Back in 2018, UN High Commissioner for Human Rights Zeid Ra’ad al-Hussein called out Orbán as one of Europe’s racists who have “cast off any sense of embarrassment”, and described another speech by Orbán, where he said "we do not want our colour... to be mixed in with others" as “a clear-cut statement of racism … an insult to every African, Asian, Middle Eastern or Latin American woman, man and child.” The Commissioner Zeid Ra’ad al-Hussein described Orbán’s racist rhetoric as ‘increasingly delusional’, and his verdict was that “the increasingly authoritarian – though democratically elected – Viktor Orbán is a racist and xenophobe.”  


The ERRC supports the values of freedom, fundamental rights, and democracy for all Hungarian citizens and those who dwell within its borders, without distinction. By the standards set by the European Parliament in successive resolutions, it is beyond any doubt that the actions, policies, and rhetoric of this regime amount to a deliberate sustained and systematic effort to undermine those European values set out in Article 2: “of respect for human dignity, freedom, democracy, equality, the rule of law and respect for human rights, including the rights of persons belonging to minorities.” 
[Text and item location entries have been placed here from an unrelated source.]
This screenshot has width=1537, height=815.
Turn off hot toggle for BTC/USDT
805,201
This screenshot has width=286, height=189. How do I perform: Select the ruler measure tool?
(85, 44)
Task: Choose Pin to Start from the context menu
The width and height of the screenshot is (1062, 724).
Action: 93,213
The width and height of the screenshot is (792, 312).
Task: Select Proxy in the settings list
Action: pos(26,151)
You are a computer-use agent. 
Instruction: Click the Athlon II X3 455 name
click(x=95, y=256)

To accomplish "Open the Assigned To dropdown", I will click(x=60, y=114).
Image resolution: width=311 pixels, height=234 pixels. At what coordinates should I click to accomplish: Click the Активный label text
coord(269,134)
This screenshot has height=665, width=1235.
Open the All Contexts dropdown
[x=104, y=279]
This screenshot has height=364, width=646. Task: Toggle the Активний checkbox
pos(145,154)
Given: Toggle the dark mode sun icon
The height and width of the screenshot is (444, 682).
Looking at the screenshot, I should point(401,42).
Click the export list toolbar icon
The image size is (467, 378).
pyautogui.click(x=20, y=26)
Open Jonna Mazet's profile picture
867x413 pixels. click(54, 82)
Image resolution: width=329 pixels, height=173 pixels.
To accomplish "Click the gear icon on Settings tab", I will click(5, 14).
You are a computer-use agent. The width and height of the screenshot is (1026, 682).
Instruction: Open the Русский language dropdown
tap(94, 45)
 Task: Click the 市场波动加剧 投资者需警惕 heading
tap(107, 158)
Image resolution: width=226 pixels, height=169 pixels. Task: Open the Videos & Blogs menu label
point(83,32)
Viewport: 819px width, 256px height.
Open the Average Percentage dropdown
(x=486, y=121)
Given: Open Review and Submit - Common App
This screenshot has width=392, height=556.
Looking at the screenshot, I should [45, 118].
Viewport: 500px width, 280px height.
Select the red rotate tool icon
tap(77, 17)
For the ERRC, participation in events organised by the Hungarian Presidency would amount to collusion and complicity with this “hybrid regime of electoral autocracy”. The ERRC urges other civil organisations to join this boycott of the forthcoming presidency: first, to signal collective disdain for those who would abuse the rights of others and undermine democracy; and second, to express solidarity with human right defenders and all who have been targeted by this regime.